On July 20, early in the morning, our girls even took part in milking the cows, took pictures with piglets, calves, and after an excellent breakfast on the hacienda of V.V. Trachuk. we drove towards Vitim. On this day we had to travel 260 kilometers and 11 post stations. For the journey we were loaded with fresh sour cream and cottage cheese, which we enjoyed for two more days, and there was still some left for the ship's crew.

Our next stop was at the Korshunovskaya postal station, where we examined a number of preserved ancient houses. A family lives in one of the houses, a very typical old house with an old Russian stove and a huge cellar for potatoes. The house, built 150 years ago, with a hipped roof, carved shutters with patterns, is very well preserved.

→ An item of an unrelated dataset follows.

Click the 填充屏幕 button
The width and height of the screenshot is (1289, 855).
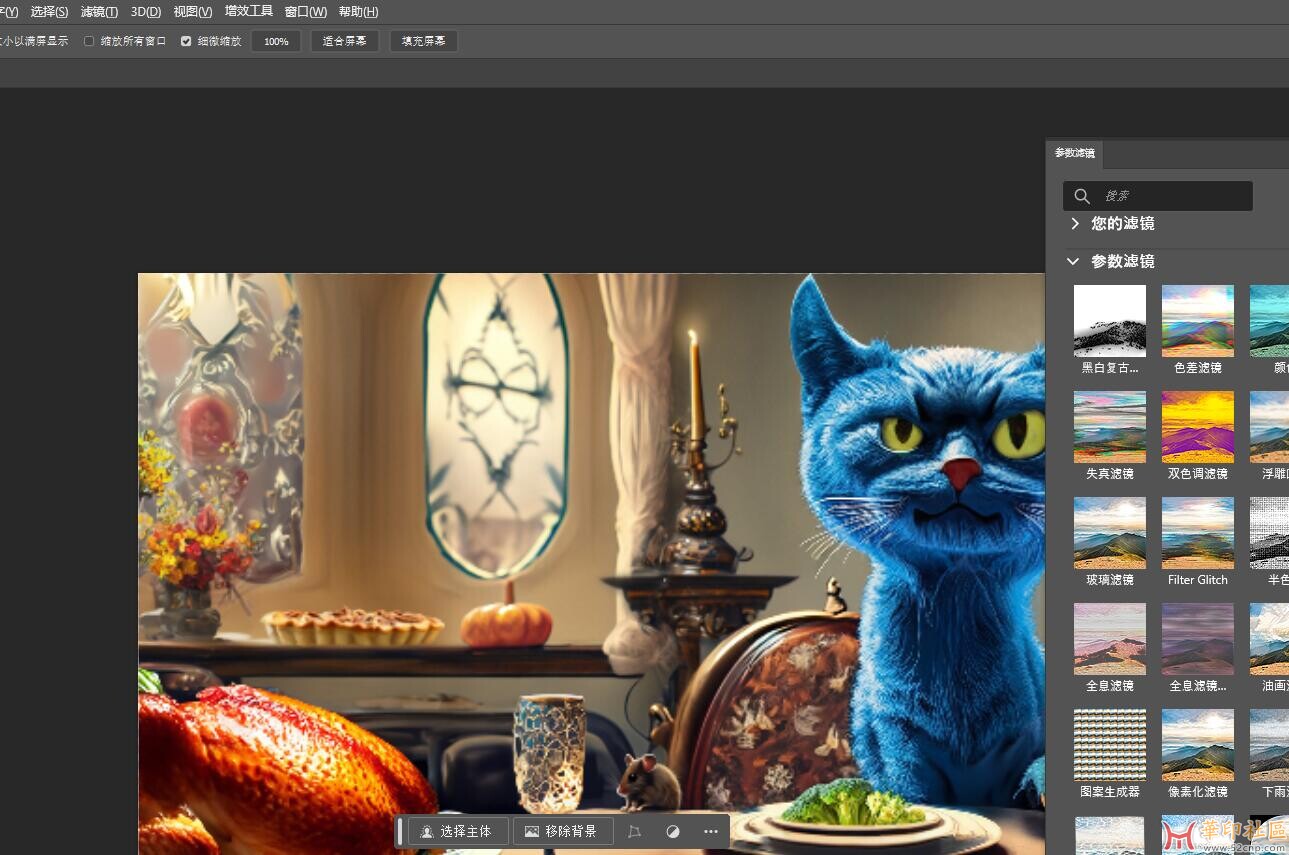tap(424, 41)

After that, we had to drive through very interesting places through the Lena cheeks - this is the narrowest place on the Lena: sheer cliffs on both banks, sharp turns, and a very fast current.

The former postal station Pyanobykovskaya is located at this place and there is a very fast current here, all ships move according to schedule so that there is no oncoming traffic. Here you can’t help but wonder how the coachmen passed this place (about 20 kilometers), especially against the current in the summer

By 10 o'clock in the evening we arrived at the last station in the Irkutsk region, Chuyskoye, the 63rd postal station, 1500 km covered. ways. Several families live in Chuya, but because of the shallow water and the onset of darkness, they were unable to land and moved on. By 12 o'clock at night we crossed the border of our republic and landed for the night near the village of Vitim. This is the first settlement on the territory of our republic.

Read about the journey along the Irkutsk-Yakutsk highway, now through the territory of Yakutia, tomorrow.